Carm Basile said the budget for the bike share program this year was about $800k. That's covered by CDTA, CDPHP sponsorship, a federal grant, and membership payments. A mix that's set to continue for next year.

Of that $800k, Basile said membership covers a little short of 50 percent. For some frame of reference, he said that fares cover about 25 percent of CDTA bus service.
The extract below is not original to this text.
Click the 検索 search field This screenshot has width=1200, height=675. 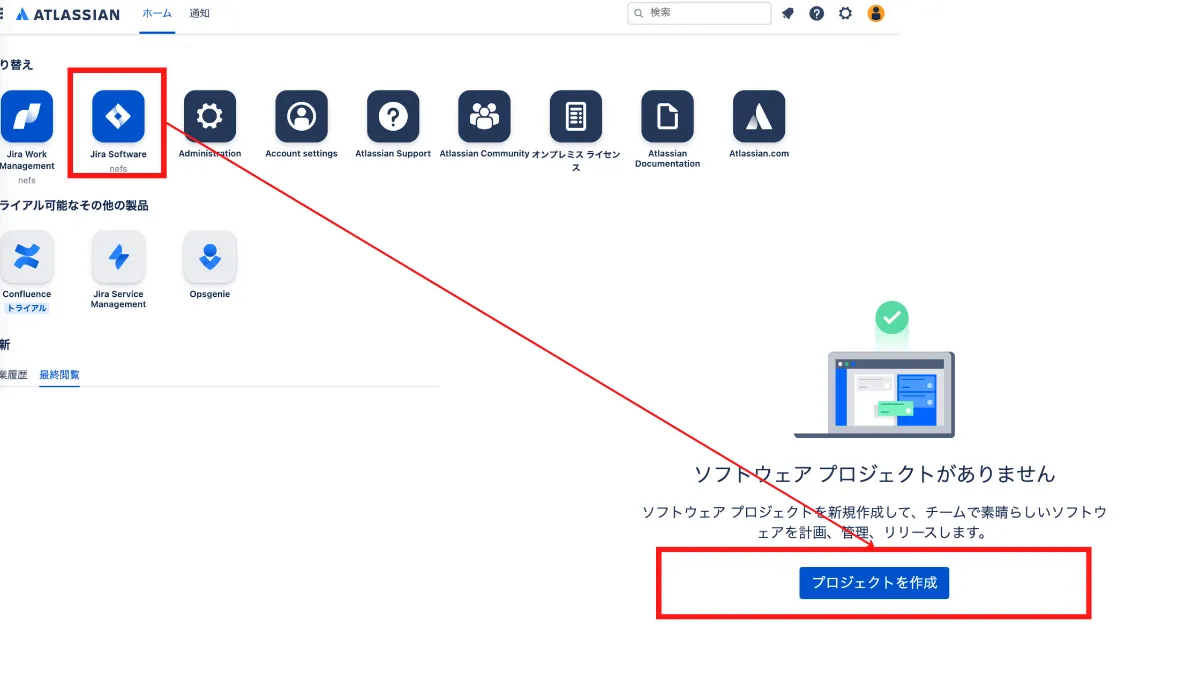coord(699,13)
CDTA and CDPHP advertise on AOA.


In Troy--I made 11 trips ,via auto. from Congress st all the way south and back,on the bike route-This was on Saturdays and Sundays 11am and 1pm----total "green bikes" zero--total bikes 1 woman and child---3 walkers--live in the Burg-have never witnessed any green bike being used

I've seen a steady increase in cycling trips along Madison Ave. after the road diet. I've been one of those riders, too. It's made summertime trips from my house to the Point on Madison that much faster than walking, and there's really no need to drive that short distance - thereby saving a spot for another patron. I've not only enjoyed the F out of the trip, but burned a few calories, too, which considering my diet, is much needed. I'm very very pleased with this effort and thank CDTA, CDPHP and CDTC for their efforts in making this happen. I'm resolving to make MORE trips in 2019!
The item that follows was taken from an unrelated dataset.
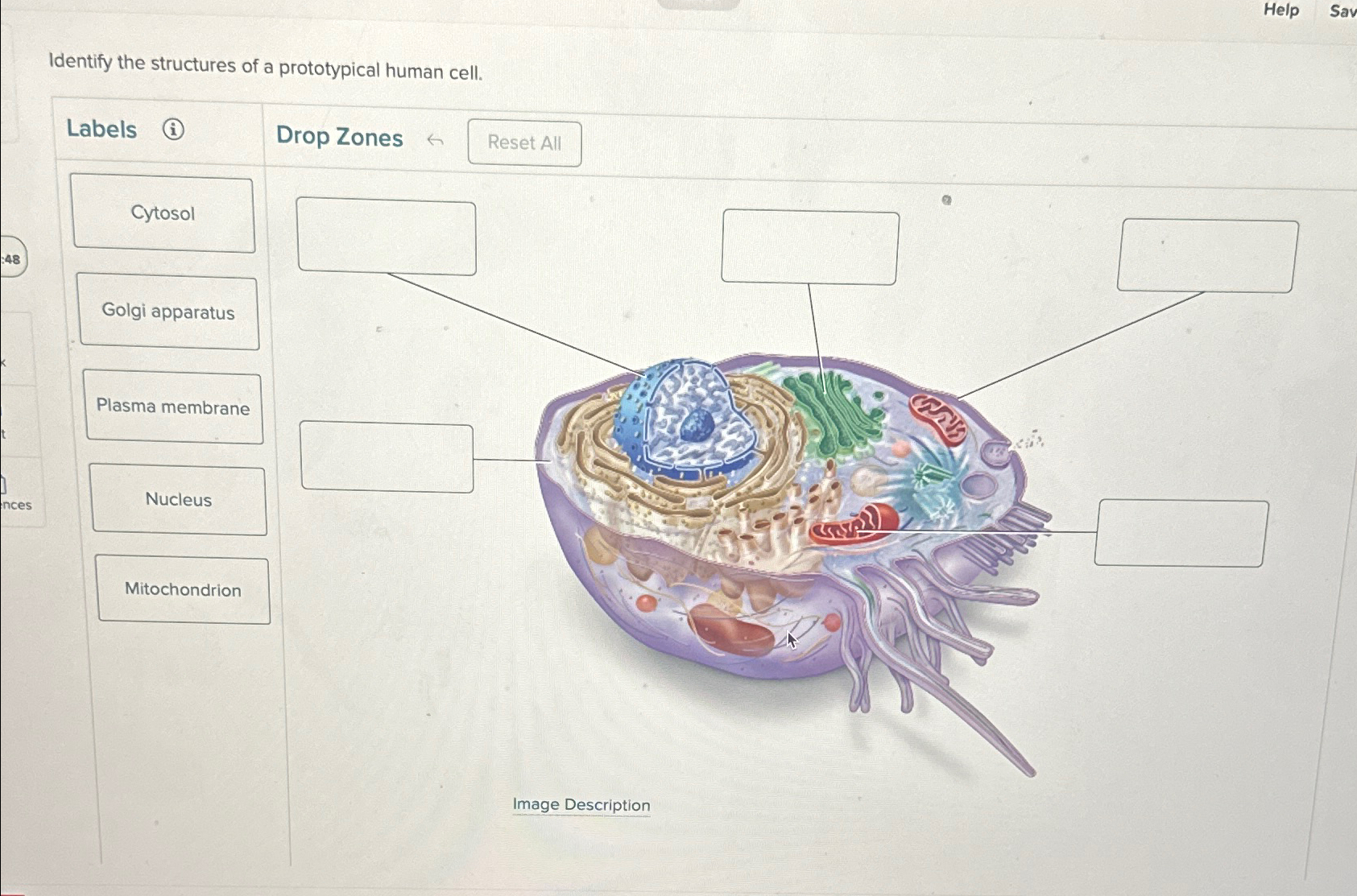Image resolution: width=1357 pixels, height=896 pixels.
Task: Click the drop zone pointing to the blue nucleus
Action: (x=387, y=237)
@Thomas, Troy's bike rack layout makes very little sense to me, so that's where i'm going to lay the blame. Half of the stations lie within a short, flat walk of each other. Definitely not enough in the 'burgh. Nothing in Watervliet. Nothing near HVCC. Nothing near any grocery stores. Nothing at any of the trails/bike paths or larger parks. So I don't see it as much use for errands or for recreation. You cant just cluster them at RPI and downtown and expect significant ridership.

Side note; for some inexplicable reason, CDPHP's map has a random gap in route 4 adjacent to HVCC. None of the source maps they site have this gap...


I live in Troy and use the bikes extensively for recreation on the weekends. This includes trips from downtown to the northernmost point of the Burgh via the bike path and back through the street grid. Maybe you'll see me riding through in the Spring!

CDPHP should provide helmets. It's a literal no-brainer when you consider the inevitable ugliness of a catastrophic injury.

"It's a literal no-brainer when you consider the inevitable ugliness of a catastrophic injury." I'm curious, in the last year, how many collisions involved a bike share rider? (I ask because this is what they said when NYC launched its bike share program, and it was not the horrorshow everyone predicted.)

beman park to 15th and sage ave is like one block. that doesn't make any sense. are people just using the bike for like a .2 mile walk?


Beman park is in an more residential area giving access to folks living nearby and or going north, the 15th and sage rack would presumably be for students to access more areas of campus and ride south or west down into Troy. I would assume they put them a little closer together to provide more bikes to a group that uses them a lot. Its a similar situation in Albany with the Lark and Madison spot so close to the Deleware ave Price Chopper, if that rack is full at Lark then go to PC or if there isnt a bike at PC there might be one at Lark of vice versa.

Just because you dont see them doesnt mean they arent there. But we should get rid of all this bike nonsense because your very comprehensive research says nobody uses this nonsense. That is what you were trying to say, right? At least they werent in the way of your driving.

I noticed a significant change since season one with racks being moved further away from each other. Im not sure you are looking at the most current layout.

Re: helmets

its something multiple bike shares struggle with

here's an interesting stat

nearly to date (2017) the NYC system has had one death in 43 million rides.

Here's my source:

Nationally, one death in X million rides.

According to NYSDOH there were 25 automobile crash deaths in Albany County in 2014 (latest data available). Source:

More people should be riding bikeshare (and if possible, wearing helmets)

This is great. I saw a lot of people using the bikes this year in the Lark/Madison/Delaware area. And the hubs at the north and south ends of the ESP do seem to get a lot of commuter use.

re: helmets - You couldn't pay me to put a shared bike helmet on my head. Sorry, but there's a limit to the sharing.